Met betrekking tot het beroep op artikel 8 van het IVRK overweegt de rechtbank dat deze verdragsbepaling inhoudt dat Nederland zich verbindt tot eerbiediging van het recht van het kind zijn of haar identiteit te behouden, met inbegrip van nationaliteit, naam en familiebetrekkingen zoals wettelijk erkend, zonder onrechtmatige inmenging. De rechtbank ziet niet in dat sprake zou kunnen zijn van een situatie waarbij de identiteit van de kinderen niet kan worden behouden of sprake zou zijn van onrechtmatige inmenging.
Er is evenmin grond voor het oordeel dat de afwijzing van het verzoek strijdig is met artikel 8 van het EVRM of artikel 10 van de Grondwet, nu de ondervonden beperking, voor zover dit al een inbreuk op de grondrechten vormt, bij en krachtens de wet is gesteld.
Wat is de conclusie?
5. Gelet op het voorgaande heeft verweerder het verzoek tot wijziging van de geslachtsnaam terecht afgewezen. Het beroep is daarom ongegrond.
6. Voor een proceskostenveroordeling bestaat geen aanleiding.

Beslissing

De rechtbank verklaart het beroep ongegrond.
Deze uitspraak is gedaan door mr.
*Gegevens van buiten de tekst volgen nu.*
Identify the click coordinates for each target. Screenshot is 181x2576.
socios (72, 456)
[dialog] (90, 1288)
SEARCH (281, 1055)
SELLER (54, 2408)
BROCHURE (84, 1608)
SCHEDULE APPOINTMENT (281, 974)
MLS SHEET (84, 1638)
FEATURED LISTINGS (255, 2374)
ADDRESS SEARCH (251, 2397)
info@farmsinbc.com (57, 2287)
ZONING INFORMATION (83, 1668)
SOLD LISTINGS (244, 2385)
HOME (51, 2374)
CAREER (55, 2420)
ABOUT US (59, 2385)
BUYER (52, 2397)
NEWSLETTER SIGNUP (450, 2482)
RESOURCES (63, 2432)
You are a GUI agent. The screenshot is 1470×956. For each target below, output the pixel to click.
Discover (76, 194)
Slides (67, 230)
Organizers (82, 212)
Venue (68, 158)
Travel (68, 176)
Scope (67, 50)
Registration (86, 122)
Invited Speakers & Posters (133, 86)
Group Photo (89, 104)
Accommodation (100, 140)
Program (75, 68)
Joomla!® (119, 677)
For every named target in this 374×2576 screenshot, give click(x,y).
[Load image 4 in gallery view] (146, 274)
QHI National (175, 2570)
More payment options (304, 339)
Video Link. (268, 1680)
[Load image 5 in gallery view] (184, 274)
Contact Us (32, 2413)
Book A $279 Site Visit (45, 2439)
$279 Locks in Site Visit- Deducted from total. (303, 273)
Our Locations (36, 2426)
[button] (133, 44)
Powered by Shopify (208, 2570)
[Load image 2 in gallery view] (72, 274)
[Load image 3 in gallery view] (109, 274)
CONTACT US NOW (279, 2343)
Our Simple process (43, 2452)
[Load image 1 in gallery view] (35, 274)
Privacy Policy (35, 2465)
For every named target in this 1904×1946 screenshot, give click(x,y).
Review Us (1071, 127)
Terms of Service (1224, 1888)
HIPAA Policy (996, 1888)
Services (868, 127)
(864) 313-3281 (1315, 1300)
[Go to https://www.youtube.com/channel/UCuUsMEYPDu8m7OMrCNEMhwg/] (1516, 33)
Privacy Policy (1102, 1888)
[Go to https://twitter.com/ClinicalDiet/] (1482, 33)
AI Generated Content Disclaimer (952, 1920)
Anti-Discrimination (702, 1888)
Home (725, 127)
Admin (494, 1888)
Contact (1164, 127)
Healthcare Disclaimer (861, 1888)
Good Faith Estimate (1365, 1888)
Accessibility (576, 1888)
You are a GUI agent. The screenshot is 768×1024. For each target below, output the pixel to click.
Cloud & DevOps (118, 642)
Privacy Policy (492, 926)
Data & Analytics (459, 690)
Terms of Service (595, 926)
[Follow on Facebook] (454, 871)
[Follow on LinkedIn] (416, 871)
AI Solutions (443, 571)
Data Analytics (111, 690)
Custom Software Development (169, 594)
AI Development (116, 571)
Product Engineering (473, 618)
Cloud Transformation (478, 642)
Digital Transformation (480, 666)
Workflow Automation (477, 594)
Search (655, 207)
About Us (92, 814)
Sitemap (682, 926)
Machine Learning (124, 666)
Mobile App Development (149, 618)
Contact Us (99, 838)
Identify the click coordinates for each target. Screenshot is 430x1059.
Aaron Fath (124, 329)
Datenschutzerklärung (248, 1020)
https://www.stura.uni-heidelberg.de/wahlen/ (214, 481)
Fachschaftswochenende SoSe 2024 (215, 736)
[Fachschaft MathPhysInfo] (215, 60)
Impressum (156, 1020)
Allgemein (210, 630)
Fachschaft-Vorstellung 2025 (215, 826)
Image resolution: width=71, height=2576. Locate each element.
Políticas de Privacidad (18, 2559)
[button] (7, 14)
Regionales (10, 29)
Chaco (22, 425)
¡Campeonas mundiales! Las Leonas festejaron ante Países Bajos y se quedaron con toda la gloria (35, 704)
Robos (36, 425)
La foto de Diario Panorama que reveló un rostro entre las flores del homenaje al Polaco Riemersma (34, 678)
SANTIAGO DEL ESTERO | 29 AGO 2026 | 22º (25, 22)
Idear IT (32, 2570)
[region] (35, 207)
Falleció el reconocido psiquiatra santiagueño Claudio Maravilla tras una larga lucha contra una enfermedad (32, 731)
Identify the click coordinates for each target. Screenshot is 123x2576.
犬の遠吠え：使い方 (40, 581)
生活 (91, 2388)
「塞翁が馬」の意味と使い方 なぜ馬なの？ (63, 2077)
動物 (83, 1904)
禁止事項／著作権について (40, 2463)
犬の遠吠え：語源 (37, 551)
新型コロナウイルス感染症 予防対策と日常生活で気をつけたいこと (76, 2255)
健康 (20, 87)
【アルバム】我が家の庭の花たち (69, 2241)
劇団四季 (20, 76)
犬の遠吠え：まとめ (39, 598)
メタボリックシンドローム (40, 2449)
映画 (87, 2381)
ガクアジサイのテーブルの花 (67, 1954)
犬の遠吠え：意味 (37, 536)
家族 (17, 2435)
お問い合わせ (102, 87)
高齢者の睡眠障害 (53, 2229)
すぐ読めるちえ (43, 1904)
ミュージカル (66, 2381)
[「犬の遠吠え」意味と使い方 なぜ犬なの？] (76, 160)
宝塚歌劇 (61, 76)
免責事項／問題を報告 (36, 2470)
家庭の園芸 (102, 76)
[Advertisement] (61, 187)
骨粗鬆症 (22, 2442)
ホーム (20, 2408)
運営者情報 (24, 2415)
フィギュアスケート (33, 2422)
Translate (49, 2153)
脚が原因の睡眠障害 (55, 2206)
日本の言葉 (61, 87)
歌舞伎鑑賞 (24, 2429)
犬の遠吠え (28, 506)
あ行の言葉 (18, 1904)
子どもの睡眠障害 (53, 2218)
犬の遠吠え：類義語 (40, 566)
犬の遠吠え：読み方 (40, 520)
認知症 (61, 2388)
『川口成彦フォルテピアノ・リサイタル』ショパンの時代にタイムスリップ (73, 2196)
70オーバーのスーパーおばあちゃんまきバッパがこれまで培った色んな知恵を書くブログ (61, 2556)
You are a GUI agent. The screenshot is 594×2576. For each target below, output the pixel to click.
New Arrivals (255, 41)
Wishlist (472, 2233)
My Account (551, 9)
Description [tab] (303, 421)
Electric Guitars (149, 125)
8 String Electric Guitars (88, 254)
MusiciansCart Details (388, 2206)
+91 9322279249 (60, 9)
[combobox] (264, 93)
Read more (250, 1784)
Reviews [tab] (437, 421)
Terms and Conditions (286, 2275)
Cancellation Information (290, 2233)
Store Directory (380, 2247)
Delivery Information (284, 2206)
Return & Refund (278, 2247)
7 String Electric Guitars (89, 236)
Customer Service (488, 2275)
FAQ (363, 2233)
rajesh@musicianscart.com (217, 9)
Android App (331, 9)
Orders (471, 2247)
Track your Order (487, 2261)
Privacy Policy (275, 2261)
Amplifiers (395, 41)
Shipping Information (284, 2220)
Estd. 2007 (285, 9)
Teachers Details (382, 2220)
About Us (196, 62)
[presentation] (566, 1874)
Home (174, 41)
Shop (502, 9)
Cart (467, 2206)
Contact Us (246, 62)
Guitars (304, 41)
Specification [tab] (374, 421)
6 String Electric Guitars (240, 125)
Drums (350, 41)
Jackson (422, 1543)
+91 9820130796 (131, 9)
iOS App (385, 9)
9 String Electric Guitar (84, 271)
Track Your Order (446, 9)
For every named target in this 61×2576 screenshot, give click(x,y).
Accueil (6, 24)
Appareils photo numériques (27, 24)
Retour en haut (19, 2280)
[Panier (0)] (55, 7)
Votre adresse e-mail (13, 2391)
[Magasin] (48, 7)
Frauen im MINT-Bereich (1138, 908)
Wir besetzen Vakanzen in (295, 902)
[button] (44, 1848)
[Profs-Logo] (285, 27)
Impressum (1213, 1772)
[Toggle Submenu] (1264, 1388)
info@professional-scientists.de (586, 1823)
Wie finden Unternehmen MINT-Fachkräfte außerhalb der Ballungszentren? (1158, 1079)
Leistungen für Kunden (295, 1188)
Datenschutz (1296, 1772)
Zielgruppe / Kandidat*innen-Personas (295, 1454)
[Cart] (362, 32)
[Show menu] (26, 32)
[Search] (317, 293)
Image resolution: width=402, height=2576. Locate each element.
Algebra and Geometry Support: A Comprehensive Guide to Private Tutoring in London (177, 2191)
E.S.G. Jongeneel, rechter, in aanwezigheid van mr. J.F.A. Bleichrodt, griffier. De uitspraak is uitgesproken in het openbaar op 22 juli 2021.
griffier
rechter
Een afschrift van deze uitspraak is verzonden aan partijen op:

Bent u het niet eens met deze uitspraak?

Als u het niet eens bent met deze uitspraak, kunt u een brief sturen naar de Afdeling bestuursrechtspraak van de Raad van State waarin u uitlegt waarom u het er niet mee eens bent. Dit heet een beroepschrift. U moet dit beroepschrift indienen binnen 6 weken na de dag waarop deze uitspraak is verzonden. U ziet deze datum hierboven.

Voetnoten

1.Eisers beroepen zich hierbij op artikel 8 van het Verdrag tot bescherming van de rechten van de mens en de fundamentele vrijheden (EVRM), artikelen 3 en 8 van het Verdrag inzake de rechten van het kind (IVRK) en artikelen 7 en 24 van het Handvest van de grondrechten van de Europese Unie.
2.Zie artikel 1:5, tweede lid, van het BW ten aanzien van het oudste kind en artikel 1:5, achtste lid, van het BW ten aanzien van de twee andere kinderen.
3.Zie artikel 3 van het Besluit.
4.Zie artikel 5 van het Besluit.
5.Staatsblad 2004, 100.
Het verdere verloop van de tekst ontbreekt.